For a country as diverse as India, the idea that a single factor could unite all of us was alien. The game of cricket provided some cohesiveness to the idea. In 1983, when India won the World Cup for the first time, the idea became stronger. Sunil Gavaskar lent support to it.
The arrival of Sachin Ramesh Tendulkar on the scene, however, changed the game. In real and literal sense, both. Here was a man, an idea which crossed all religious, political and topographical barriers. Tendulkar was much more than the game he played. He was the game. He was the need of the hour. And for 24 long years, he held that crown aloft.
The retirement of Sachin Tendulkar
After he hung up his boots on 16th of November 2013, an unfathomable vacuum was felt. Though there were worthy successors, the idea of Sachin Tendulkar not donning the blue jersey was too much for many to handle. Hearts broke in unison across the length and breadth of the country.
Sachin left the space he owned, the teams you pwned. He left a vacuum. Five years is a long time indeed for a vacuum to fill and the wound to pain a little less. For a little while, the idea of not seeing Sachin bat one last time hurt. The nature of admirers is such! They pin their hopes on that one last time. That last shot, that last wicket, that last punch, that last tee-off. But it never comes to life. The pain subsides, but the scar remains, to tell stories of the glorious past.
While most fans today seem to have made peace with the fact that he is not coming back to bat again, there is a different pain that fans like me experience these days. And it is not the one that misses him. It is the one that wishes he would rather be still playing. It is the pain of seeing him get involved in the much that he is in currently.
The Sachin over 24 years and after that
For 24 long years, Sachin was perfect. It was not just his game but the attitude he carried. Many players have often said that no one ever sledged Sachin, that’s just the way it is. I remember being involved in so many debates to counter that Sachin never played for numbers. The statistics were a side result of the magic he wove on the pitch.
After 2013, I played and replayed your last test match videos, the tribute video made by the International Cricket Council and Board for Control of Cricket In India, many a times. For six months, I replayed the Sharjah innings. Again and again. On the screen and in my head. The desert storm, the leg glance, the square cut to reach 200 and the cut over point to hit the infamous six. All of it. And was happy. Content. Glad to have witnessed it all.

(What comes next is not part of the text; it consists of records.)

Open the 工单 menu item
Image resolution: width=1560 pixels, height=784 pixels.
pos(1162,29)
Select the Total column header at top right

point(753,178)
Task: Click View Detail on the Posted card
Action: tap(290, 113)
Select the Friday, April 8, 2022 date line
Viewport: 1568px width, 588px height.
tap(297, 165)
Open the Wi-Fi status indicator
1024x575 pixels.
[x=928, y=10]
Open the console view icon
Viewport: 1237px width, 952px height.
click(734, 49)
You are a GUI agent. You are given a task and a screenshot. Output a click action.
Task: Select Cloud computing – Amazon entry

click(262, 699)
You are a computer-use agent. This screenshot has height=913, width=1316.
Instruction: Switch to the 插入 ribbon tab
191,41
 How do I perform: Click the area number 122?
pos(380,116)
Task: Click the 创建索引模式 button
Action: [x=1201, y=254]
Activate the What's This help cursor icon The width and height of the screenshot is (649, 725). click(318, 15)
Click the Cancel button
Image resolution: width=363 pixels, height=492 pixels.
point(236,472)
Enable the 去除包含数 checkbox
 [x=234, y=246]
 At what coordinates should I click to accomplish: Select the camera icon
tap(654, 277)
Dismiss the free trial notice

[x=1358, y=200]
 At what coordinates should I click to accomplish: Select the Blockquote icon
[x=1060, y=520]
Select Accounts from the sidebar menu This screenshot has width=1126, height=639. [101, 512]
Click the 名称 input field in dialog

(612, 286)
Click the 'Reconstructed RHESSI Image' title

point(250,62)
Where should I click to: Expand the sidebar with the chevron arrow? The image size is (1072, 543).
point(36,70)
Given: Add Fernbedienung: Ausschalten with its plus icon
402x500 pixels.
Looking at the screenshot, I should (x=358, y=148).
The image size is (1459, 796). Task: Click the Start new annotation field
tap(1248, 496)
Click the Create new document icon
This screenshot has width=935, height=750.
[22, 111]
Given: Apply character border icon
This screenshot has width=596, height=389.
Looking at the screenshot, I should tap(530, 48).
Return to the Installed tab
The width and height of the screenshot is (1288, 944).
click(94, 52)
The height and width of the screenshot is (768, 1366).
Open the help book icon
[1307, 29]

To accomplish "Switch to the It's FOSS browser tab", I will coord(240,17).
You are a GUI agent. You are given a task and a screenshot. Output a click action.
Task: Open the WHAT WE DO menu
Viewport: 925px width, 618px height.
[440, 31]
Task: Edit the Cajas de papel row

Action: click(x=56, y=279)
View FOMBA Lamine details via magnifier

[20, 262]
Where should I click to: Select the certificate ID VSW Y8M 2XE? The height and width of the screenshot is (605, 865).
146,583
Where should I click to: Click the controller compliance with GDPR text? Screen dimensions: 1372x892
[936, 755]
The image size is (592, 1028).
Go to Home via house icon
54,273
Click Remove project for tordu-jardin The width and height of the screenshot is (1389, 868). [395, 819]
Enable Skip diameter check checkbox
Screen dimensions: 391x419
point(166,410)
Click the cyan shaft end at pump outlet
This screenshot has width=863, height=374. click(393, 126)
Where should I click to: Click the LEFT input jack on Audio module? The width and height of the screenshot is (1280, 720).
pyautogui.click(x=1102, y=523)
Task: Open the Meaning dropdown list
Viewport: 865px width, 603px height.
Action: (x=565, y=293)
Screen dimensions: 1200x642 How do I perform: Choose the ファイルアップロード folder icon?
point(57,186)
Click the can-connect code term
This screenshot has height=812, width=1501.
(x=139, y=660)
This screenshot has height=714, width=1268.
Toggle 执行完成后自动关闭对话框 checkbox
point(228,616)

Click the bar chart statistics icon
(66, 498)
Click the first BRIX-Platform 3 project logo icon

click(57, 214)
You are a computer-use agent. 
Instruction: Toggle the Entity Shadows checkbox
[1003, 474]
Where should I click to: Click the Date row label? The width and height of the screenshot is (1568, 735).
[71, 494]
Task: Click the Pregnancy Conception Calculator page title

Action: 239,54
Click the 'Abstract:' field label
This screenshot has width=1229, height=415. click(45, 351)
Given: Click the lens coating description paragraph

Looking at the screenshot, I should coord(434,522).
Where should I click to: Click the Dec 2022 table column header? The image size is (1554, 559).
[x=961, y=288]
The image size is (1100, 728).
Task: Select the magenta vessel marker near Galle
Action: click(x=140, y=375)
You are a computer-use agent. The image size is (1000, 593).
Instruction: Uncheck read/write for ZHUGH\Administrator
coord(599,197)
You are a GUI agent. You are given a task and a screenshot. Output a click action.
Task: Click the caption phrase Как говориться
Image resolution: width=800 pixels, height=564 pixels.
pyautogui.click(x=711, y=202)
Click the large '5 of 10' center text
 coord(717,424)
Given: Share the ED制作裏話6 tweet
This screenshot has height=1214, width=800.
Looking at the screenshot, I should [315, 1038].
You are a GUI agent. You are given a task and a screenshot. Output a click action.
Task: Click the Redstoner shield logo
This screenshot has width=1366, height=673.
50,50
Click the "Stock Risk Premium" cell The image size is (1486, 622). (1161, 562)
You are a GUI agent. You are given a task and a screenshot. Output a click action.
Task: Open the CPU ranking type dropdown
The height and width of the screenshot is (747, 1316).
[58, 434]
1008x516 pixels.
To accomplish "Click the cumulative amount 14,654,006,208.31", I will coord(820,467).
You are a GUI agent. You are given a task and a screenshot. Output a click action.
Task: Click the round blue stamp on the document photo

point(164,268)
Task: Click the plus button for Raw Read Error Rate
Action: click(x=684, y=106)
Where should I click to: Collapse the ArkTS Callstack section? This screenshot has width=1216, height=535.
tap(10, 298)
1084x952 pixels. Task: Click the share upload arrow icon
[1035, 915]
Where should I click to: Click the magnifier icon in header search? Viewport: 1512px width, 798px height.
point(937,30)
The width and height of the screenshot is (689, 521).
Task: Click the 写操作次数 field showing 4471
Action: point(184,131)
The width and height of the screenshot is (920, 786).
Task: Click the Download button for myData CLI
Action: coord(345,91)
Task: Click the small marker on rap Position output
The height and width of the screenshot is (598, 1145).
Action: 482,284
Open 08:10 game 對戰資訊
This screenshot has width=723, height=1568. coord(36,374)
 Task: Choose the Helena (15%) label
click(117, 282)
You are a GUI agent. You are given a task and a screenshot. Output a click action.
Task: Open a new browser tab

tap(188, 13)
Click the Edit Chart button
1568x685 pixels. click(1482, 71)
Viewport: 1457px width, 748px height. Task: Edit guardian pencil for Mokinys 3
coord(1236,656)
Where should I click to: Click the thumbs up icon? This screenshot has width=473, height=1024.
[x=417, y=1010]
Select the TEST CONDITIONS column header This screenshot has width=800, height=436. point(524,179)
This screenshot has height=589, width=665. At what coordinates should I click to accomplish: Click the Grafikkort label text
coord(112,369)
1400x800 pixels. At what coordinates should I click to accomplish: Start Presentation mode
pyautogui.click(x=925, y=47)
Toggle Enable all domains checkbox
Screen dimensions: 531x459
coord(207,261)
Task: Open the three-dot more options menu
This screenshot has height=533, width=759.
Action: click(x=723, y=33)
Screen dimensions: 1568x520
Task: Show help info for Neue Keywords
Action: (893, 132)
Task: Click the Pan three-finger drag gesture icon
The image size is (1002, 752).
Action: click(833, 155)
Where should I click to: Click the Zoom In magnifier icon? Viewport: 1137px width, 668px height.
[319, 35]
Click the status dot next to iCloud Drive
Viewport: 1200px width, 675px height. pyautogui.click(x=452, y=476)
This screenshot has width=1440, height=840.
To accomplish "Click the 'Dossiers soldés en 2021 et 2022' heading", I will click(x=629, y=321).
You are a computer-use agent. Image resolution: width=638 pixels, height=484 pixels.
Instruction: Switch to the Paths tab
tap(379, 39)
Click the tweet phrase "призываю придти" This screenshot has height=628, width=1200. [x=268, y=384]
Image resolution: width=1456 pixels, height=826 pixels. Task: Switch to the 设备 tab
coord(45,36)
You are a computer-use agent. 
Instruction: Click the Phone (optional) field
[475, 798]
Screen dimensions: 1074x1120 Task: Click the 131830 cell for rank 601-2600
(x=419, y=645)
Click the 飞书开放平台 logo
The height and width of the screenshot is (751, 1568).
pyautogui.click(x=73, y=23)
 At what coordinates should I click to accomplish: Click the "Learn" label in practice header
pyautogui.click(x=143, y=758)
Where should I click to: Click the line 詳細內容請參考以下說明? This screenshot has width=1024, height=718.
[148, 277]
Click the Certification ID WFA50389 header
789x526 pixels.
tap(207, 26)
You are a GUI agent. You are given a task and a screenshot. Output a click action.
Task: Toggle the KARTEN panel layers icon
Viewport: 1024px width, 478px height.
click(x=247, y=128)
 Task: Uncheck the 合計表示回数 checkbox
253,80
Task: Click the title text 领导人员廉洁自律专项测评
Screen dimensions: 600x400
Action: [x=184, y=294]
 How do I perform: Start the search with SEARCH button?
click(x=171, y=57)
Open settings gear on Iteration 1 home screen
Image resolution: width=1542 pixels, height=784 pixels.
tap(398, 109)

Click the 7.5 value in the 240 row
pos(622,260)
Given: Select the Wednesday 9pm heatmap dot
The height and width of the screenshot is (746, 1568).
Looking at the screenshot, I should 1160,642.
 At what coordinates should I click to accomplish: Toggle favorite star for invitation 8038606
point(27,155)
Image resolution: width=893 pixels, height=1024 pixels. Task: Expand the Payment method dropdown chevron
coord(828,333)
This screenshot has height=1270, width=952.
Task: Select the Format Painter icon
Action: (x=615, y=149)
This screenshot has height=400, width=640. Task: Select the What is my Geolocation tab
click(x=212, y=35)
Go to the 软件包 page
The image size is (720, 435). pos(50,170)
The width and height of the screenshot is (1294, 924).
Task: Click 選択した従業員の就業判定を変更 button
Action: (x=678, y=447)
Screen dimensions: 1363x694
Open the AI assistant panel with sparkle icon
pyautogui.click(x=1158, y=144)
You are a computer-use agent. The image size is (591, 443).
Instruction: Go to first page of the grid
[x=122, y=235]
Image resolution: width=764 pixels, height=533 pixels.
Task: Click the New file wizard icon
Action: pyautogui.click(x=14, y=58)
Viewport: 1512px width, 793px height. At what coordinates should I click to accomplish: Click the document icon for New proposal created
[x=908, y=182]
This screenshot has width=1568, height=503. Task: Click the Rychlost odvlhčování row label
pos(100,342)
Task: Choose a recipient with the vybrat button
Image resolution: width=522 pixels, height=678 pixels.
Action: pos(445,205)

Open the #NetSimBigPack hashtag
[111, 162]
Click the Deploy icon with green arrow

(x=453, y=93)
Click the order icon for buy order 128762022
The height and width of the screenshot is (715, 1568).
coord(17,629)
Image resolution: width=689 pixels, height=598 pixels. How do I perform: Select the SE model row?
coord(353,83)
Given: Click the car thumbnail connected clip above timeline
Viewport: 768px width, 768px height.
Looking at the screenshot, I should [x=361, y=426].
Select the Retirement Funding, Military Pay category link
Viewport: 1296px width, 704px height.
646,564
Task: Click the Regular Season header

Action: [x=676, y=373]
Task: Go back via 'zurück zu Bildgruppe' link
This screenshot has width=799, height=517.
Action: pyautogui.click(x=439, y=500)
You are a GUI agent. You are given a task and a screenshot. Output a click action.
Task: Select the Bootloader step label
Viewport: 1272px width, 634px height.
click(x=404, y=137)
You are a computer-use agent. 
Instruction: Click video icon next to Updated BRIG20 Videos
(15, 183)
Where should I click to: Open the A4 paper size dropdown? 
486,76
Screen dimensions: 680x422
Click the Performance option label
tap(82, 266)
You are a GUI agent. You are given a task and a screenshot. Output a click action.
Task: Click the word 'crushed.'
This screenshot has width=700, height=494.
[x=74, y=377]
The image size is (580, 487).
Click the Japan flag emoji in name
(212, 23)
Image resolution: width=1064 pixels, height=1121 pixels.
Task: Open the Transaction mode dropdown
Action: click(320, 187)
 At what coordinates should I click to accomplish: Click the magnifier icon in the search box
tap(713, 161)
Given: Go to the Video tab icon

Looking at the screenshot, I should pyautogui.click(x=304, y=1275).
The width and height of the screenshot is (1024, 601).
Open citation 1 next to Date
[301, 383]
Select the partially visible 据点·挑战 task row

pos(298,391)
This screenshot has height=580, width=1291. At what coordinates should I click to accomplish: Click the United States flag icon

But then, a sore thumb remind me of my disillusionment. Of the evaporating faith in your abilities as a superhuman that the 5, 10, 15, 20, 24 year old me had in you. The Sachin I knew was without any malice. He knew how to play his game and never let the riches bother him. The Sachin I knew and grew up watching never bothered about the number of trophies that adored his cabinet. Sure, there could be a floor full of them. But the Sachin that was just focused on his game. And that was that.
The post retirement Sachin and a fan’s pain
But the Sachin of post retirement needs all of that. He needs money. He needs the riches more than ever now. A little malice too has taken over. The post-retirement Sachin is no longer divine. He signs endorsement deals which look to sell his image rather than the product. The Sachin from 2014 onwards in a Rajya Sabha member who does seldom shows his face in the parliament.
The Sachin, over the past five years has written a book that looked his a statistics collection at best. The Sachin who could and would pull bouncers for six on the leg had ducked every possible short delivery aimed at him in his book.
The post retirement Sachin made a movie. About himself. A movie that was made in haste. A movie that looked as if it was not to please the fans but to make money. The commercialisation of Sachin Tendulkar had taken over the divinity of him. He was no longer The Sachin Tendulkar. He was just Sachin, a billion dreams. Sold for a few hundred bucks. Bought over and over again.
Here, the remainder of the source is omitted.